Tobey and Julia arrive exhausted and a little late in San Francisco at the specified location to register for the race. Tobey almost gets into a physical fight with Dino, but manages to restrain himself. He super duper doesn’t want to get arrested since he’s supposed to be on parole in New York, as Dino kindly reminds him. Tobey tells Dino that soon he’ll be hanging upside down in a car and he won’t go back for him, just like Dino didn’t go back for Pete.

All Is Lost

Tobey and Julia are in the car, about to head to a hotel to shower and rest for a few hours, when they are hit by another bounty hunter driving a huge truck. The supercar is totaled. Julia is injured. Crap.

Dark Night of the Soul

Tobey carries Julia to the hospital and leaves her there. There’s nothing he can do for her. He needs a car so he can race! He calls his ex-girlfriend, Anita, who works with and is engaged to Dino. They meet on a bridge.

Break into Three

At some point, Anita has realized that Dino has a dark secret, and by snooping in his computer, has even figured out what it is. He is guilty of bumping her brother Pete’s car and causing him to crash, just as Tobey claimed all along. He has secreted the scratched car that he drove in the race in some kind of storage facility.

Anita tells Tobey she is leaving Dino now that she’s realized he’s an evil bastard, and gives Tobey the address and security code for the unit where the car is being stored. He and his buddies go and get it. Tobey goes back to the hospital where Julia is now conscious and tells her he has a car for the race.

Finale

Dino is surprised to see Tobey pull up to the start of the race in a car he thought was safely hidden. Things are starting to unravel for him and the race hasn’t even started! To complicate things, the local law-enforcement authorities are soon painfully aware of the race and set traps for the racers. All the other racers who aren’t Dino and Tobey are eliminated somehow or other, and then of course Dino is in second place, and starts to try the same trick on Tobey that he used on Pete. Tobey thwarts his attempt. Dino’s car crashes. Tobey speeds towards the finish line, but then changes his mind and goes back to help Dino, whose car has caught fire. (Yay, forgiveness!) Tobey pulls him to safety, and then of course the car immediately explodes. Tobey punches him and says “That’s for Pete!” then gets back in his car and drives to the finish line, which is at a lighthouse, the one that Pete saw in his vision.

Final Image

Tobey is arrested at the lighthouse for illegal racing.

Epilogue

Dino goes to jail because now there’s evidence that Tobey was telling the truth about the day Pete died. (Yay, justice!) Six months later, Tobey gets out of jail. Julia picks him up and says they’ve got to hurry over and pick up Maverick, who’s about to be released from jail for commandeering that Army helicopter. He’s been teaching a fitness/dance class for the inmates.

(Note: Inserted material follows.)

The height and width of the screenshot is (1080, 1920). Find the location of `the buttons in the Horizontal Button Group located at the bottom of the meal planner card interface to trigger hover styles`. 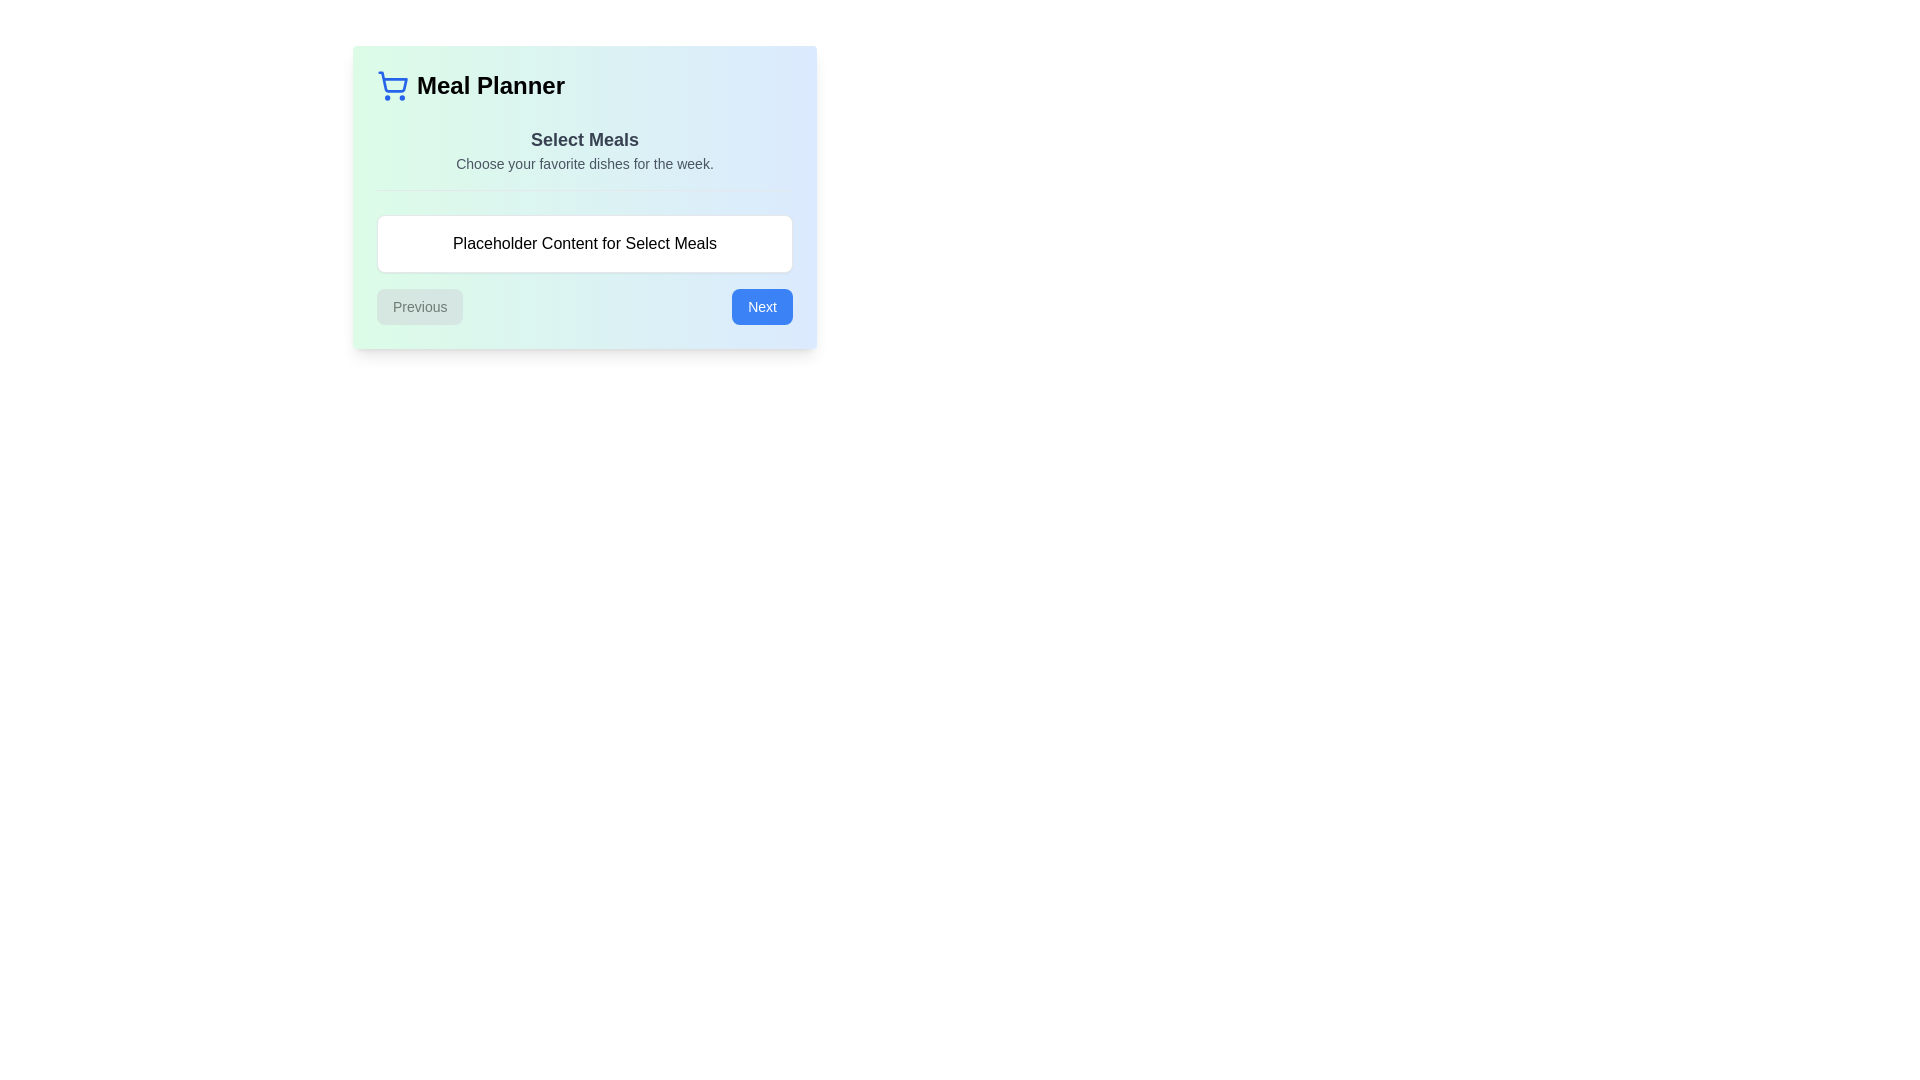

the buttons in the Horizontal Button Group located at the bottom of the meal planner card interface to trigger hover styles is located at coordinates (584, 307).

Other Video Game Adaptations I Have Watched

Other Video Game Adaptations I Am Interested in Watching

Nope, not the horror ones, thanks.

  • Sonic the Hedgehog (2020)
    I’m so proud of the studio for actually listening to the people who hated the early character design…
  • Detective Pikachu (2019)
  • Lara Croft: Tomb Raider: Cradle of Life (2003)

The Guardian explains the difference between the good adaptations and the bad.
I love the comment at the bottom that says Edge of Tomorrow is basically an adaptation of a video game that doesn’t exist. Spot on!